Текст для изучения:
Близко с Мариной я не дружил, сказать что-либо особенное о ней не могу. Родителей, как уже признавался, считал потрясающими профессионалами. Кроме СХШ, Марина какое-то время училась у В. В. Стерлигова. Ее графические работы несут некую печать его школы. Если анализировать, кто из художников близок ей, то, пожалуй, Наталья Басманова, ее мать. Марина вместе с матушкой выполнила несколько замечательных работ в знаменитом Детгизе. Иллюстрации Марины отличаются тонким вкусом, талантливым своеобычным рисунком и изумительной красотой. Но создавала она их безумно долго. Оттого в коммерческом плане творчество Басмановой, к сожалению, малорентабельно.
По житейской особенности Марина не хозяйка, а художница, к тому же наизусть знающая огромное количество стихов. По части поэзии Марина — ходячая энциклопедия, обладавшая первоклассным вкусом на настоящую поэзию. Думаю, она не случайно сблизилась с Иосифом.
Про Марину говорили, что она замкнутая. Я бы так не сказал. Она скорее задумчива, но не замкнута. Мне недосуг было вникать в ее особенности, а вот жена моя Инна Габай, художница по костюму, впоследствии находилась с нею в более тесных отношениях, они друг с дружкою прекрасно ладили и болтали, как все нормальные тетеньки.

Исходные данные:
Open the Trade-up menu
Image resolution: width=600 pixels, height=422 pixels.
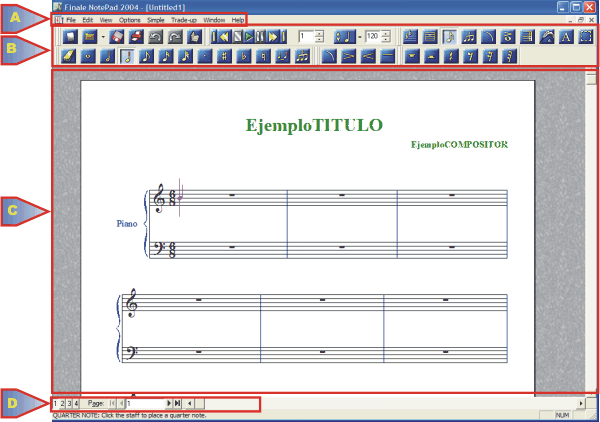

Что нужно сделать:
1. Ответьте по тексту о Марине Басмановой на три вопроса:
(a) У кого, кроме СХШ, какое-то время училась Марина?
(b) Что Марина знала наизусть в огромном количестве?
(c) Кем по профессии была Инна Габай?
2. Продолжите текст о Марине Басмановой, начав сразу после его последнего предложения.
Строки — отдельный материал, с текстом о Марине Басмановой они не связаны.

Ответы по заданиям:
1.
(a) У В. В. Стерлигова.
(b) Стихи.
(c) Художницей по костюму.

2.
По внешним данным Марина — женщина XIX века. Она могла бы стать моделью Венецианова или художников его школы. По некой «картинной заторможенности» она оттуда, из тридцатых-сороковых годов, из замечательного бидермейера. Уверен, что эти качества Марины Басмановой и привлекли к ней Иосифа. Одаренная потаенной красотой и природным женским манком, она соответствовала тогдашнему вкусу поэта. Не случайно он посвятил ей более тридцати своих произведений. В 1967 году Иосиф пишет свои замечательные строки, относящиеся к ней:
Предпоследний этаж
раньше чувствует тьму,
чем окрестный пейзаж;
я тебя обниму
и закутаю в плащ,
потому что в окне
дождь — заведомый плачь
по тебе и по мне.
Нам пора уходить.
Рассекает стекло
Серебристая нить.
Навсегда истекло
Наше время давно.
Переменим режим.
Дальше жить суждено
По брегетам чужим.
Не сомневаюсь, что Бродский по своим человеческим данным и характеру не зависел от кого-либо, в том числе и от Марины. Марина, будучи прекрасно образованным человеком в литературе и особенно в поэзии, в те времена составляла его среду, очень подходила к нему, что немаловажно, она наизусть знала почти все его вещи.
Иосиф Бродский, кроме грандиозного поэтического дара, философически умен, и общение с ним как с уникальным человеческим типом представляло для многих, и для меня в том числе, чрезвычайный интерес. Он не являлся моим арбитром, я люблю его просто читать, многие вещи Иосифа мне близки, но я из другого конца людского мира, из иного жизненного опыта. Человек, выросший в бериевских детприемниках и трудовых исправительных колониях, просто не может восторгаться. Он может уважать, не склоняя головы. Не имею права считать Бродского своим другом-приятелем, повторяю, я действительно с удовольствием читаю его стихи.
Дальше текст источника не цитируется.